In 2012 receipts totaled $66.6 billion, in 2013 those receipts fell to $56.8b, in 2014 they were down to $54.9b, and in 2015 they dropped to $51.8b.
The decrease in the FUTA rate in July of 2011 from 6.2%, to 6.0% may explain some of the shortfalls, but FUTA has continued its decline since 2012 despite the steady rise in employed persons.
In the past fiscal year of 2015, FUTA also fell short of the US Treasury’s own estimate of $56.35 billion coming in at just $51.8 billion, creating an 8% shortfall.
In the fiscal year 2015, Social insurance and retirement receipts also came up short at $1,065.3 billion, $5.1 billion lower than the Mid-Session Review estimate.
This begs the salient question: If the employment condition is booming why are payroll taxes falling?
There are a couple of answers to that question and neither is favorable. The BLS numbers are either wrong or the quality of new jobs created must be very poor. The latter response seems the most credible; a combination of an increase in the proportion of part-time workers and full-time jobs that provide lower compensation. This would also explain the economy’s falling rate of productivity. After all, it’s hard to increase the output per hour of barmaids and waiters.

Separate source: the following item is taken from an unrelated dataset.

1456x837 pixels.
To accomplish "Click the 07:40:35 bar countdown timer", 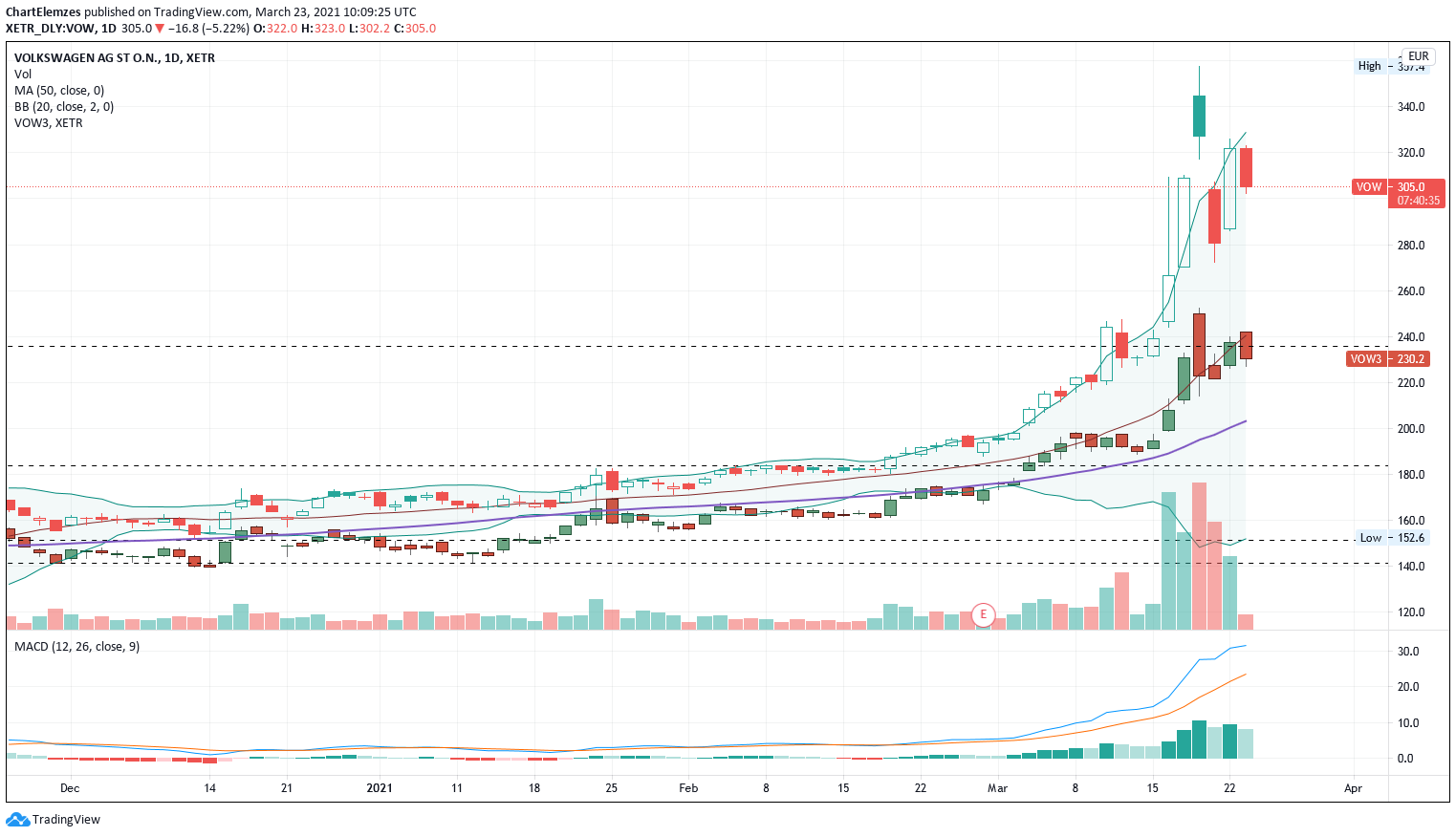I will tap(1419, 201).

The true employment condition, as well as the quality of those jobs, can be found in the tax receipt story, which is more comprehensive than the BLS’s estimate. But it’s not just payroll taxes that have declined; corporate tax receipts have fallen 12.8% year-to-date, while individual taxes are down 0.4%.

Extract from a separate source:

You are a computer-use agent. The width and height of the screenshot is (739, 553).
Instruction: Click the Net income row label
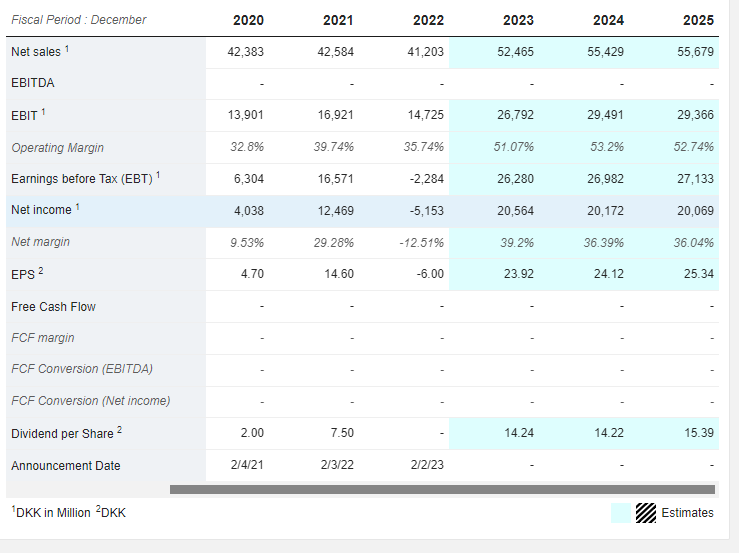point(41,210)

Again, the only consistent outlier amongst all of the weak data is the monthly Non-Farm Payroll Report. But if the quality of those net new jobs created is extremely poor, then the headline BLS number can be easily reconciled with the economic data points that point towards recession.
The bottom line is that our standard of living cannot be improving when Productivity has been negative for 3 quarters in a row. The economy isn’t getting better while earnings on S&P 500 companies have been negative 5 quarters in a row, and are projected to come in negative for the 6th time. There can be no real growth when tax policy remains unchanged and receipts are falling. And finally, it’s hard to be upbeat regarding growth when nominal GDP is up just 2.4% year-over-year. The government’s own measurement claims Core Consumer Inflation is up 2.2% YoY. This means real economic growth is just 0.2%. But even that paltry growth rate quickly vanishes if you believe inflation is higher than what the Bureau of Labor Statistics reports.
The truth is the economy is most likely already in a recession and there never was a viable economic recovery. Just an anemic, ersatz and transitory bounce in GDP derived from artificial, record-low interest rates and asset bubbles. Investors need to keep their eyes open as equity prices march further into all-time high territory. And, most importantly, have a strategy to protect their portfolios once sanity returns to the market.